Facebook Data Transfers to U.S. Face Probe After EU Court Rulingby and
Irish regulator to examine complaint by Austrian law student
Investigation follows ban on EU-U.S. data transfer accord
Ireland will investigate a complaint about U.S. spies potentially accessing Facebook Inc. users’ private details after the European Union’s highest court overturned a trans-Atlantic pact that allowed the free flow of such data 15 years ago.
Ireland’s Data Protection Commissioner agreed to probe the complaint by Austrian law student Max Schrems following the landmark Oct. 6 ruling by the EU Court of Justice, Paul Anthony McDermott, a lawyer for the authority, said in a Dublin court on Tuesday. The Irish data watchdog’s initial refusal to examine the complaint triggered the EU court case, which led to the banning of the so-called safe-harbor accord, struck between the EU and U.S. in 2000.
That original decision “must now fall” and the Irish regulator “must investigate,” McDermott said.
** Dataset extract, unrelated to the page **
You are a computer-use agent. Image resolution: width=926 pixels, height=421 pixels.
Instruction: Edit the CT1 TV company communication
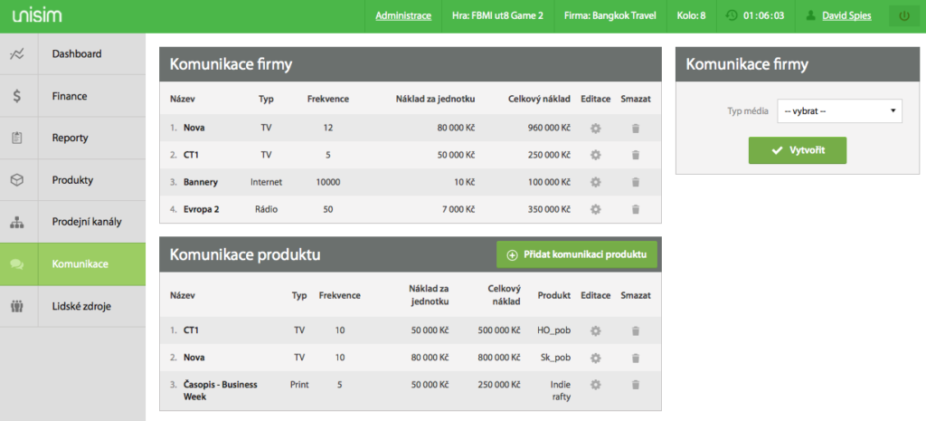coord(595,156)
He said the probe wouldn’t be delayed.
The EU’s top court based in Luxembourg focused on the validity of the data-sharing accord in the light of revelations by former National Security Agency contractor Edward Snowden about U.S. government surveillance activities and mass data collection. Last year, an Irish judge asked the top EU court to decide on key points in the Schrems case -- seeking guidance on whether the safe harbor still protects privacy and whether national regulators have the power to suspend illegal data flows from the EU to the U.S.
Facebook’s lawyer Rossa Fanning said in court the company is fully compliant with Irish and EU law and will be involved in the Irish authority’s investigation.
“Facebook is not and has never been part of any program to give the U.S. government direct access to our servers,” the company said in a separate e-mailed statement. “We will respond to enquiries from the Irish Data Protection Commission as they examine the protections for the transfer of personal data under applicable law."
The Irish case comes alongside parallel litigation in Vienna, where Schrems sought a class action against Facebook, alleging the company violated European privacy rules with its data policy by complying with the U.S. NSA’s Prism program, under which companies turned over user data to the government.
In June, a Vienna court rejected the class action. Facebook said the appeal by Schrems was also overturned with a decision saying he can’t pursue litigation on behalf of others in court. The social network said that “litigation was unnecessary.”
Filed 22 Complaints
This month’s decision at the top EU court gives teeth to Schrems’s actions in Ireland, because Facebook has its European base in the country and the Irish privacy commissioner is the one in charge of the company in the region.
Schrems alleged that Facebook’s Irish unit illegally handed over data to U.S. spies. He had previously filed 22 complaints against the company.
Facebook, like other tech giants, have been reeling from the effects of the Snowden revelations in 2013. The companies have been trying to assure their users or customers that their products are secure and that they don’t willingly turn over data to the U.S. government.